While there is no specific SEC line item that requires disclosure of information relating to the threat of cybersecurity or intellectual property breaches, the SEC has made it clear through this guidance, and other guidance previously issued, that it believes there may be a heightened risk of cybersecurity and data breaches associated with international business operations. The SEC also indicated that disclosure of any material compromise or theft may be required in management’s discussion and analysis, the business section, legal proceedings, disclosure controls and procedures, and the reporting company’s financial statements.

Practical guidance for boards

Intellectual property (IP) protection and cybersecurity remains a key area of SEC focus.

In particular, IP and technology protection concerns arising from non-US operations are a specific area of SEC scrutiny.
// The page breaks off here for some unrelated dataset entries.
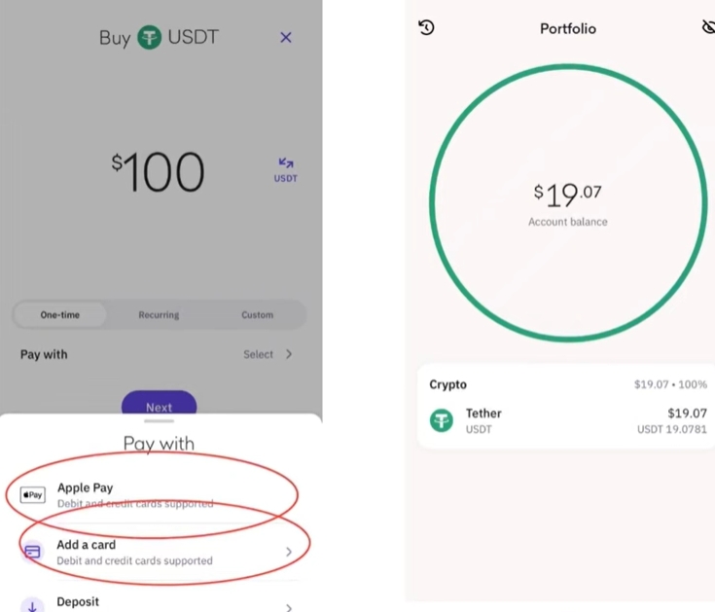Toggle balance visibility eye icon

708,27
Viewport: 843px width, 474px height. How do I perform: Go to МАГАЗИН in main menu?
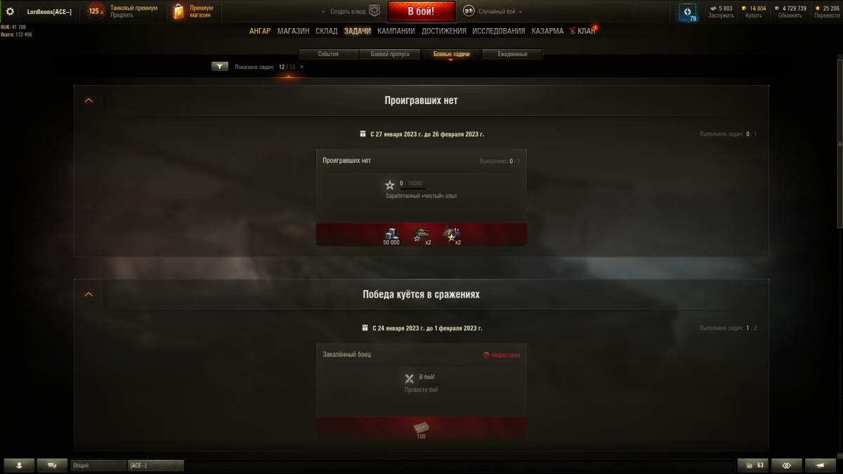tap(293, 31)
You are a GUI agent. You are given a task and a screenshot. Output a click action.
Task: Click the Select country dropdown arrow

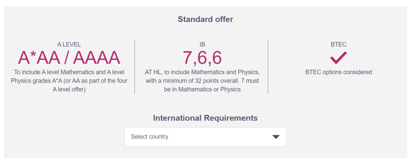point(276,137)
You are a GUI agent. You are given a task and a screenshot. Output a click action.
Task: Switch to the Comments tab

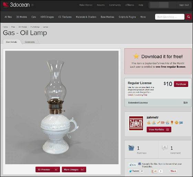pos(30,42)
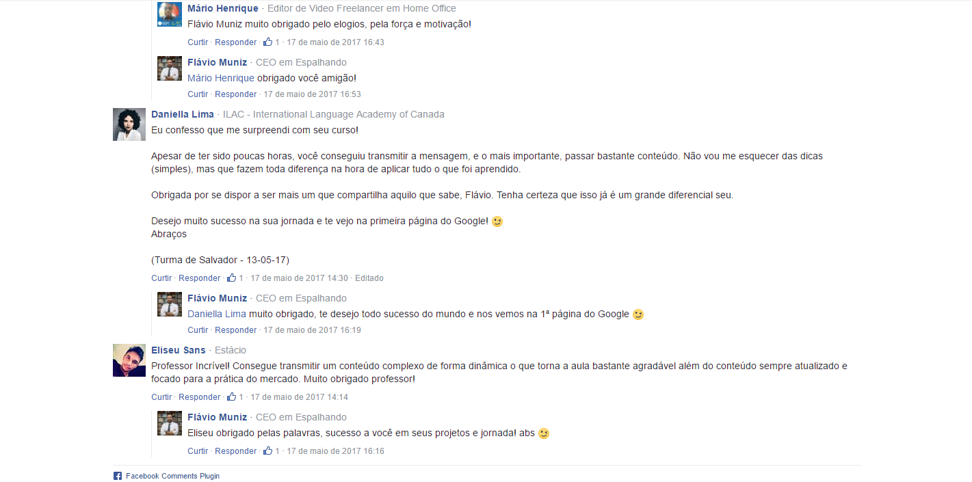This screenshot has width=972, height=482.
Task: Open Daniella Lima's profile picture
Action: click(129, 124)
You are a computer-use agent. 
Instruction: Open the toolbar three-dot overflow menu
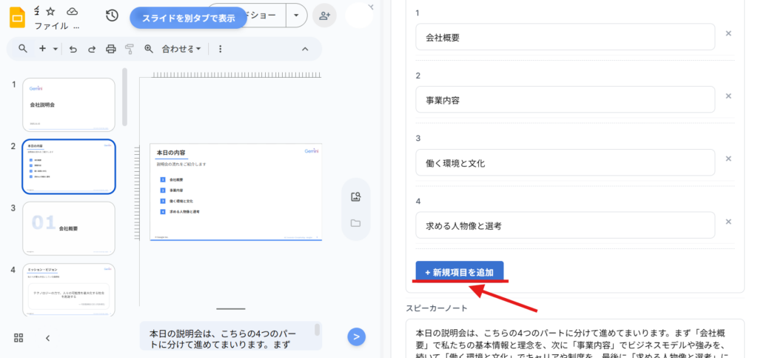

Companies need to evaluate risks to their technology and IP arising from foreign operations, joint ventures and license agreements and potentially increase the disclosure of these risks where material.

Reporting companies must disclose the occurrence of a material cybersecurity compromise or theft of intellectual property or data.

Heading into annual reporting season, reporting companies should review the questions provided by the SEC in this guidance when preparing their disclosure.

Additional disclosures regarding risks to intellectual property and technology could potentially be required in the annual report’s MD&A, business section, legal proceedings section, description of the disclosure controls and financial statements.